17. The appellant's alternative case is that he meets the requirements set out in NA. He has never claimed to be anything other than a Ghanaian national. Furthermore, in his application form for a residence card he states that his original passport has been with the Secretary of State since 2008. The appellant's bundle before the First-tier Tribunal contained further evidence that both he and the sponsor were either Ghanaian nationals or had Ghanaian parents. That evidence included confirmation from the Ghanaian High Commission, which the judge rejected for inadequate reasons.

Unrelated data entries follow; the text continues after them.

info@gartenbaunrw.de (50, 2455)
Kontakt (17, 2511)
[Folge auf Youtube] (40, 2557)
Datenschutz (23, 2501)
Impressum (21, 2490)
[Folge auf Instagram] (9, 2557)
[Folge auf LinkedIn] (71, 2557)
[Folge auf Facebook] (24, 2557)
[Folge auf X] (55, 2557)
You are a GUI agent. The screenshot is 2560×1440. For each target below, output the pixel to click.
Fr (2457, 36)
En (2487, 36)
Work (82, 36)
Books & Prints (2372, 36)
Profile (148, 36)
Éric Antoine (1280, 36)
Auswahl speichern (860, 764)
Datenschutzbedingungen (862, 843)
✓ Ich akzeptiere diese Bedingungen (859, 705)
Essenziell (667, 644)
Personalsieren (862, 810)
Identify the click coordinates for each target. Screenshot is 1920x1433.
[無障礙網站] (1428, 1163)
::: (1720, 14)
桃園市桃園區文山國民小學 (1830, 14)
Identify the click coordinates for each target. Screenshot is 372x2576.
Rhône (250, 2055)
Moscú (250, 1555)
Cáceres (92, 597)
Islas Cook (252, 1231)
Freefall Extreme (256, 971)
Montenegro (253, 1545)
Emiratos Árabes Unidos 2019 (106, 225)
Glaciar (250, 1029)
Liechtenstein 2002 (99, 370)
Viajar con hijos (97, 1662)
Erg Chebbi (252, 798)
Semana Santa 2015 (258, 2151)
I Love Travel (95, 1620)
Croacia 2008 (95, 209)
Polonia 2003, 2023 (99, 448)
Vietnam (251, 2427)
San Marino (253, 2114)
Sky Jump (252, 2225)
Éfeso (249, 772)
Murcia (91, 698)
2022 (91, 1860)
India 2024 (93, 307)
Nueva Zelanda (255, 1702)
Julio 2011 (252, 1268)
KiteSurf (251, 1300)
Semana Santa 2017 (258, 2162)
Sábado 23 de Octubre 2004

18. I have carefully considered whether the above-mentioned error is material given Mr Bramble's submissions to the effect that the sponsor could not show that she was a qualified person at the date of the hearing. The difficulty with that argument, is that the judge did not carry out a detailed consideration of the evidence before him as to the sponsor's position. There was only a passing reference to Regulation 6 and no consideration of the various Conditions set out therein. The brief consideration of the sponsor's qualification is woven around findings as to whether the parties were cohabiting. There appears to have been no separate assessment of her student status.
19. The sponsor's payslips and tax records for 2013-2016 were before the judge, as were documents from Student Finance, comprehensive health insurance policies and payslips for 2018. The evidence before the judge was that the sponsor had a work history, she had shown she was applying for jobs after graduating and that she had a job to start the day after the hearing. It is apparent that the judge failed to adequately consider all the relevant evidence before him regarding whether the sponsor was exercising Treaty rights. Furthermore, his brief findings were inadequate.
20. Having found that the judge erred in his assessment of whether the sponsor was a qualified person, it follows that the error regarding the validity of the marriage is a material error.

Decision

The making of the decision of the First-tier Tribunal involved the making of an error of on a point of law.

The decision of the First-tier Tribunal is set aside.

The appeal is remitted, de novo, to the First-tier Tribunal to be reheard at Taylor House, with a time estimate of 2 hours by any judge except First-tier Tribunal Judge Watson.